**TASK STATEMENT**: Carry on the passage about processed foods from its final sentence, keeping its voice and line of argument.

START EXTRACT PROVIDED

The discussion about processed foods has been a hot topic lately.  The term "processed food" has become synonymous with "unhealthy."  One of the most frequently feared and avoided foods by my clients with eating disorders is what they coin "processed food," although few people can actually define what that means. 

This fear is perpetuated not only by the media but also by the scientific and medical community who throw around the term loosely (and IMHO irresponsibly) in a way that misleads consumers. 

So what is a processed food?  Nearly everything you put in your mouth has undergone some level of processing, which is defined as any deliberate change in a food that happens before it's available to consume.   The level of processing is a spectrum.  Foods such as fruits and vegetables are typically considered "minimally processed" (so still some level of processing) when they are washed and packaged.  From there the level of processing increases as ingredients are combined (e.g. jarred sauces, spice mixes, cake mix), or the food might be cooked (e.g. rotisserie chicken), frozen (e.g. frozen entrees, frozen pizza), or served ready-to-eat (e.g. protein bars, yogurt, peanut butter, breakfast cereal).

One of the greatest advances in food processing has been the enrichment and fortification of food.  Enrichment is when nutrients that were lost during processing are put back in the food, such as B vitamins in bread.  Fortification is the addition of nutrients that weren't originally present in the food, such as calcium in orange juice.

END EXTRACT PROVIDED
START GIVEN INFORMATION

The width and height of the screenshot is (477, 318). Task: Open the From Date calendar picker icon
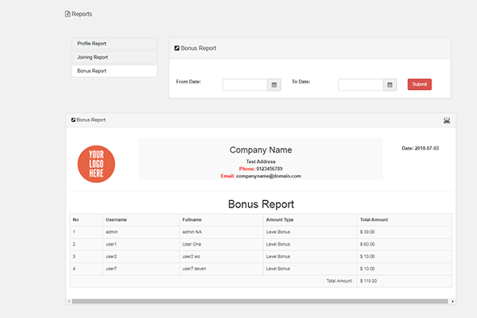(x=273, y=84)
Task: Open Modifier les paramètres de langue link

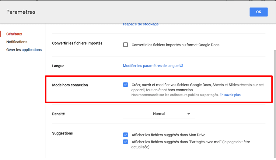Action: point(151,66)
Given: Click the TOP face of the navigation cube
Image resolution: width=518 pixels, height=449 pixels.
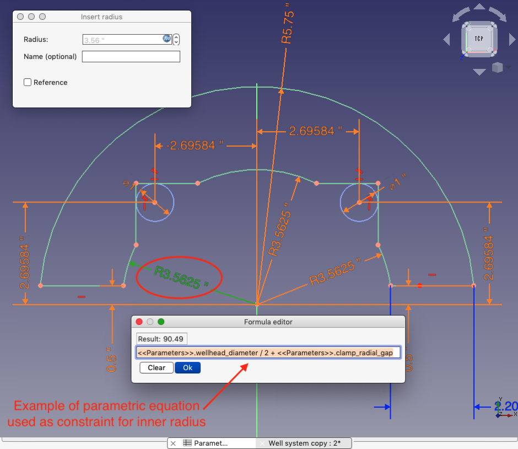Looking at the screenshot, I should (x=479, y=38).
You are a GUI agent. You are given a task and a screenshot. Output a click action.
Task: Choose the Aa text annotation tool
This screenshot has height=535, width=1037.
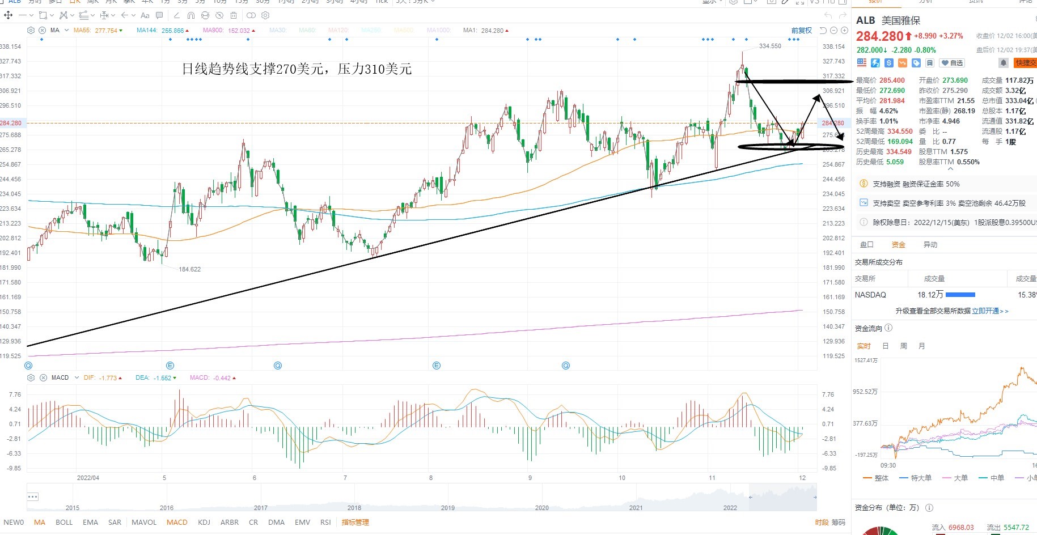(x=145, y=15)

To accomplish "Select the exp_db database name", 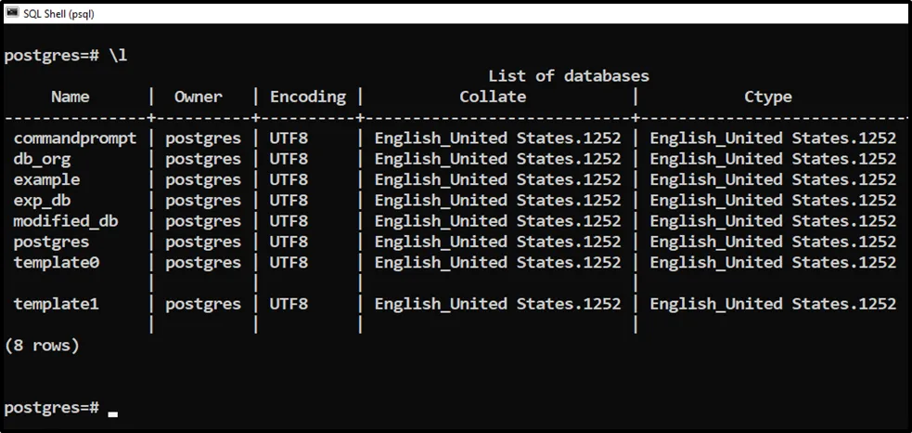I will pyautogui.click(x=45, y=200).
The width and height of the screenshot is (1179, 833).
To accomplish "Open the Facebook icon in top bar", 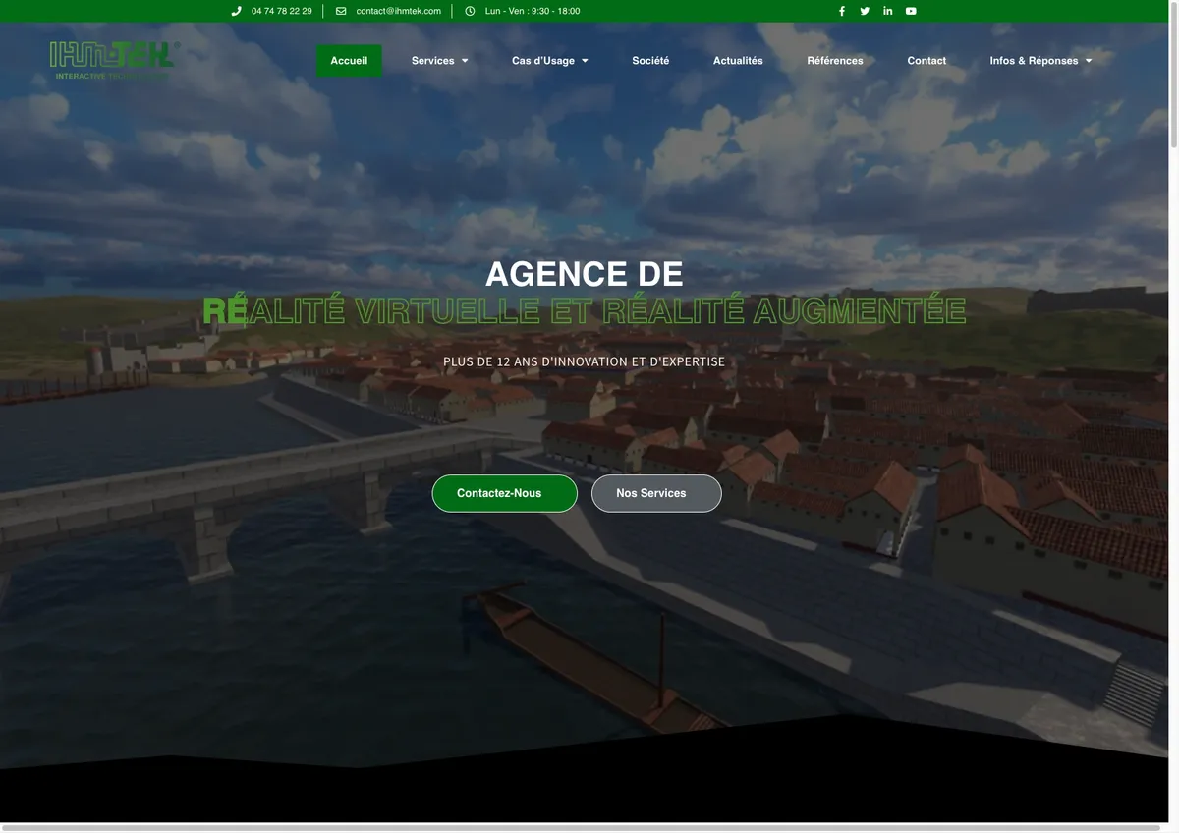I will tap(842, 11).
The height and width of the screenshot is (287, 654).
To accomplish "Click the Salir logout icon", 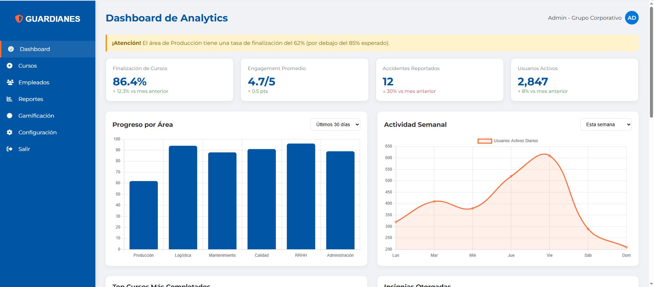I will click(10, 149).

END GIVEN INFORMATION

**FINAL ANSWER**:
Dwyer et al. did a search of the International Life Sciences Institute, North America (ILSI-NA) database and found the following1:

  • 100% of Americans would fall short of the EAR for vitamin D
  • 79% would fall short for vitamin A
  • 50% for thiamin
  • 90% for folate (This is significant due to the risk of neural tube defects in babies.)

And this was just in North America.  Think about the rest of the world where food isn't as abundant and the fortification and enrichment of the food supply gives them key nutrients they otherwise wouldn't get.  Many people in 3rd world countries would be blind without vitamin A fortified rice. 

I am personally grateful for processed food and choose to consume foods from the entire spectrum of processing.  I also don't believe that demonizing processed food helps our population eat healthier.  In fact, I challenge that it sets up a cycle of depriving ourselves of food we want, then overconsuming it, followed by guilt and return to deprivation.  A vicious cycle to break out of.  A cycle often seen in disordered eating and eating disorders. 



1. Dwyer, JT. Trailblazer Lecture: Why Are Processed Foods So Controversial.  J Acad Nutr Diet. 2015;111:1871-1876.